Shelly had countless fake reviews. In fact she had four bad reviews for every good review we could find. These reviews were scattered across various websites, but clearly had the same source. Copy and pasted from Yelp to Google and to obscure industry websites. We reported each one as abuse, defamation or spam.  One by one, the fake reviews fell off the search engines results.

Landing Pages with Bad Links

There was also an issue with landing pages created by the SEO vendor. These “doorway” pages had Shelly’s branding on them, but with the SEO’s phone number that redirected to Shelly’s office. Sound confusing? Without Shelly’s knowledge, the SEO company was placing themselves in the Google rankings (where Shelly’s website once was) to control the flow of phone calls from her potential customers. Once she fired them, they stopped redirecting her calls.

Again, she paid this “SEO” company to virtually cripple her web presence. I let their accounts manager deal with this one. After a short call, these pages slowly disappeared from Google.

How to Prevent Negative SEO

There are several things to look for if you’re worried about your website becoming the victim of SEO hacking, spam or competitor interference.
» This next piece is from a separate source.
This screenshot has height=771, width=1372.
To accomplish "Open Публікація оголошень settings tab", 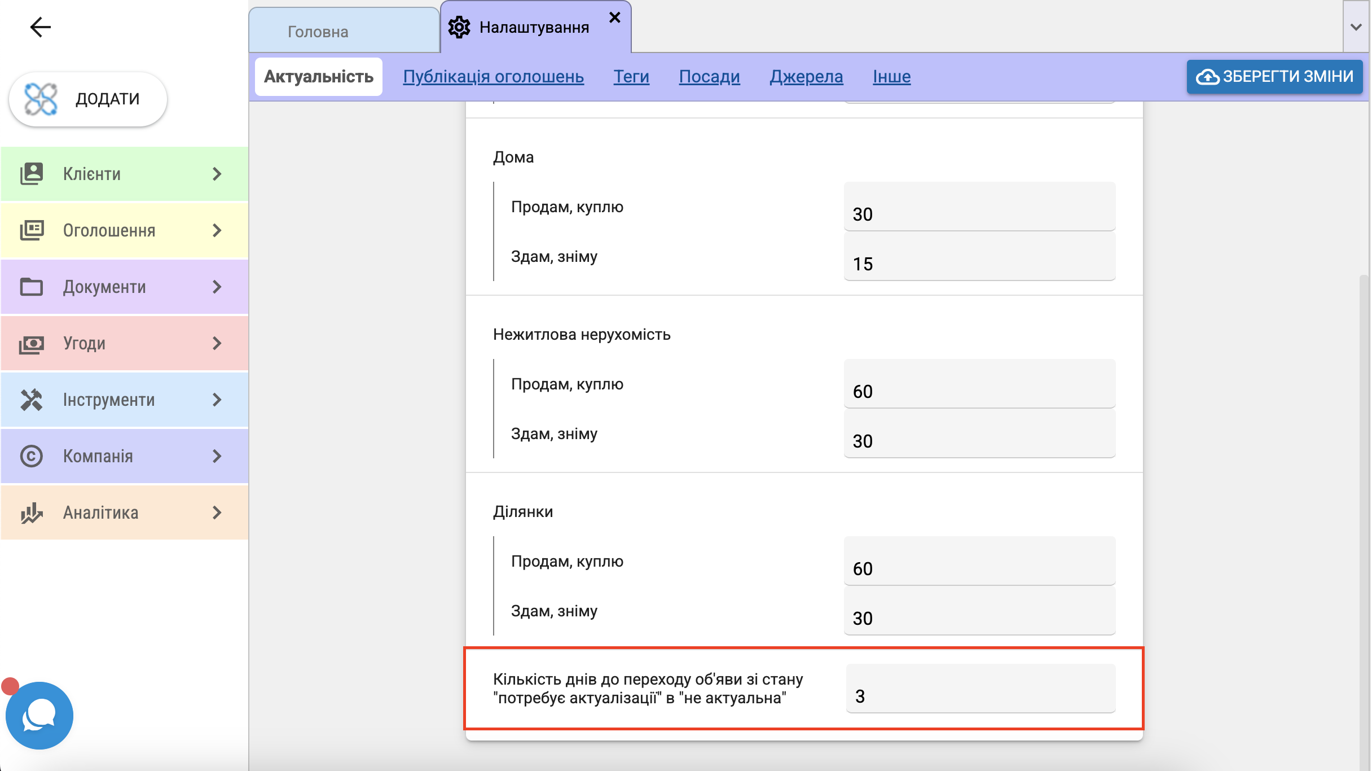I will [x=493, y=76].
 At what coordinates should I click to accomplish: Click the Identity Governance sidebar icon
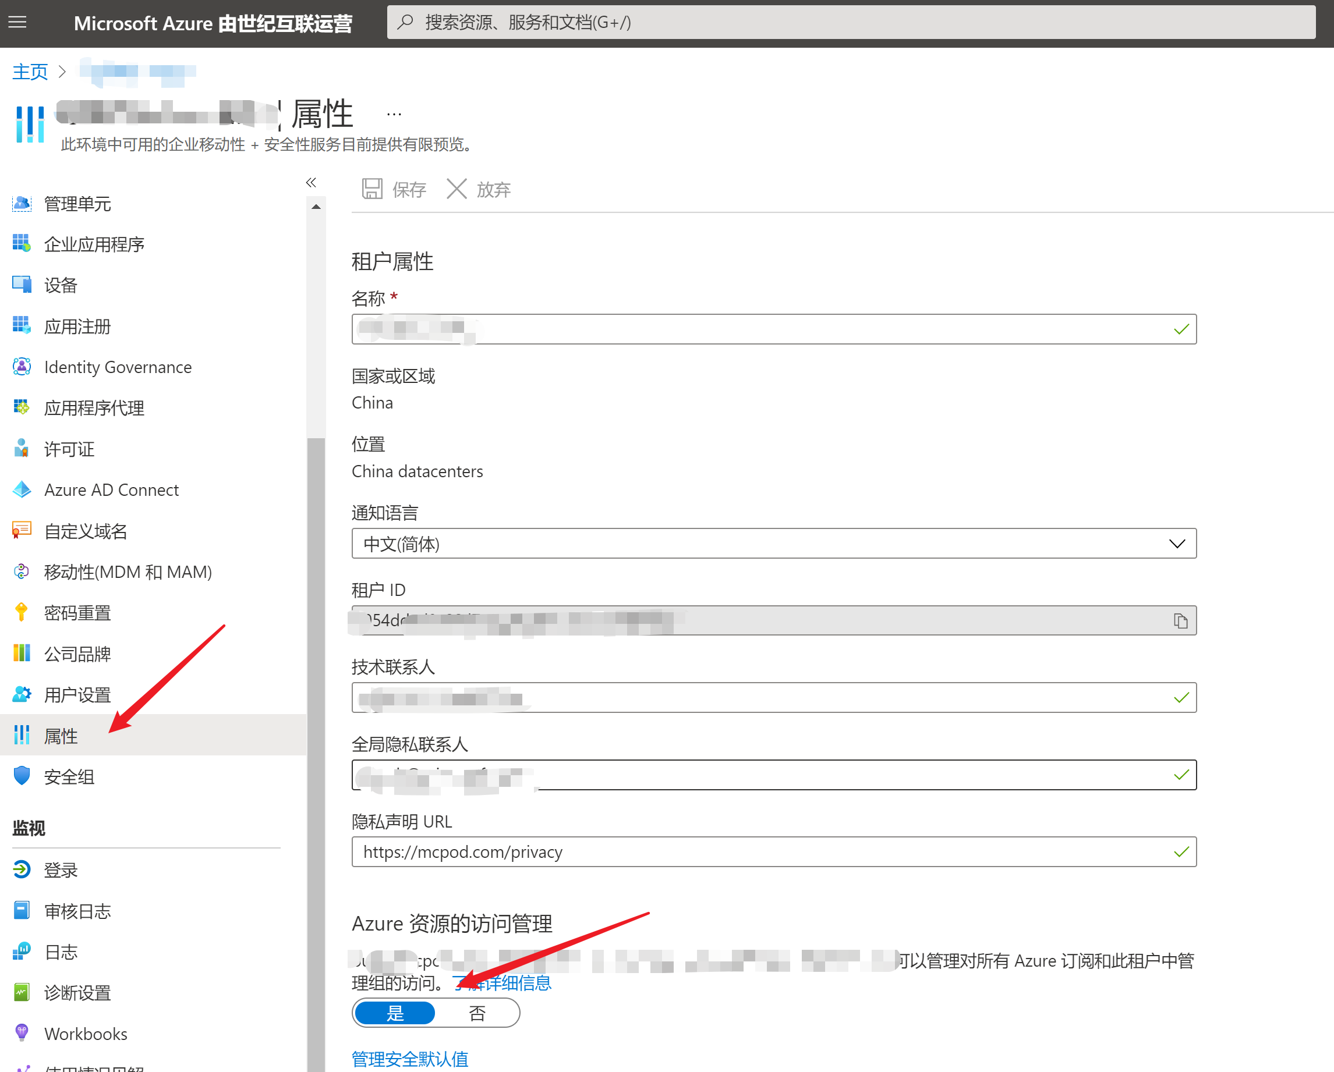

  1. Check on your site. It’s good to revisit your website from time to time. If you don’t have many changes over the year, it’s still good to monitor your website and look for suspicious activity.
  2. Add a Google Alert. It’s easy to let Google keep tabs on you. Set a Google alert for your company name or variations. Google will send you an email if something pops up.
  3. Search like you’re a customer. You know how to get to your site and social media, but your potential customers don’t. Use the search engines like it’s your first time finding your company. You’ll be surprised what pops up. (The big surprise for Shelly was seeing who was buying ad space with her company name as their keyword.)
  4. Use trusted developers and SEOs. This goes without saying, but ask your colleagues or network if they have a good recommendation for web developers or SEOs. Look for reviews online, your local chamber of commerce or the Better Business Bureau are great resources too.